The Microsoft attack also exposed the misconception security functions can be treated like “little isolated silos”, Wenzler said, where performing a checklist of tasks like patching Windows systems or hardening cloud infrastructure is all that was required to safeguard security.

“The challenge is that all these things are connected,” he said. “Those Windows systems could provide access to your cloud environment, and that can potentially reach your critical infrastructure. It’s remembering that all of these things are tied together.”

How cyber teams can combat state-sponsored security threats

Following Midnight Blizzard’s compromise of Microsoft, Wenzler argued cyber teams should revisit security measures like ensuring multi-factor authentication is enabled, and applying best practice approaches like principle of least privilege, to minimise identify compromise risk.

However he added the key was to aim for a holistic understanding of an organisation’s environment, adopting a mature risk management approach to security, and being ready to engage government agencies and enforcement for support in the event of a threat.

Aim for understanding of your organisation’s interconnected environment

Organisations should take steps ahead of time to understand their environment as completely as possible, Wenzler said. This was particularly useful for identifying activities from state-sponsored threat actors, who through ‘living off the land’ techniques, were not setting off obvious warning for cyber security teams, meaning they were much harder to detect.

Take a proactive risk management approach to cyber security operations

Organisations are also advised to follow frameworks like NIST and The Essential Eight, which have shifted over time from a focus on putting up walls and hoping threat actors bounce off them, towards advising a more proactive risk management approach to cyber security.

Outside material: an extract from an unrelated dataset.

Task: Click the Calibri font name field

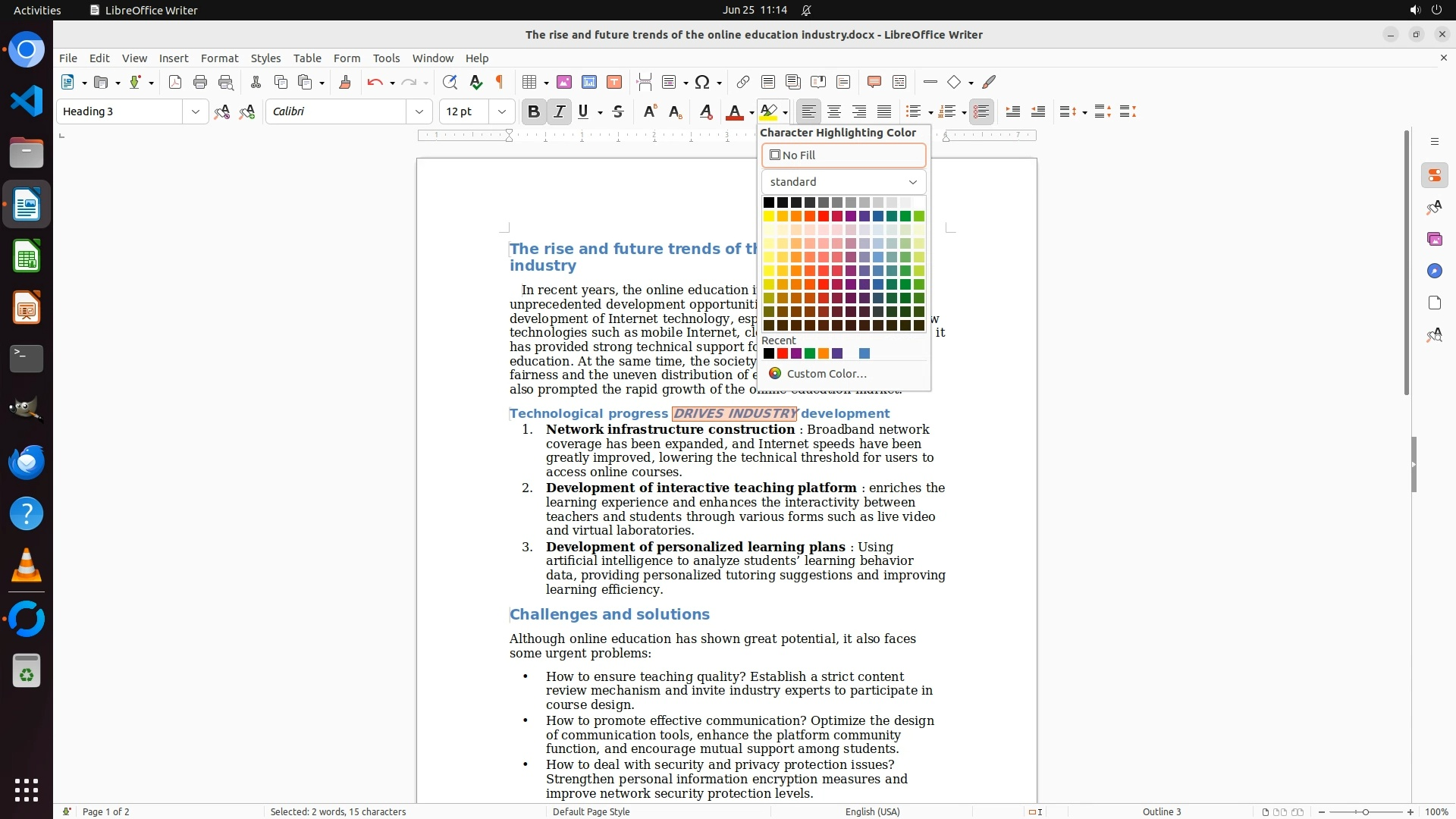Action: [x=336, y=111]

“As we embrace this idea security is much more about risk management thanjust implementing IT services, then you have to start to understand that risk landscape; that means being proactive, understanding the environment, understanding the risk profile, and using that to make good decisions about what to do next, including what security controls are right for you,” said Wenzler.

Be ready to engage law enforcement authorities for support

While organisations are likely to seek to solve the problem of a state-sponsored threat actor like a normal security incident, Wenzler said that it was also important to be engaging law enforcement and local government authorities, who have detailed knowledge of state threat actors. This will also support other organisations, as the threat could be more widespread.

Wenzler said law enforcement agencies would sometimes offer additional resources. However he said many private sector organisations still do not include government agency and law enforcement contact details in incident response plans. He said it was important to document who to reach out to beforehand, rather than be searching when an incident happens.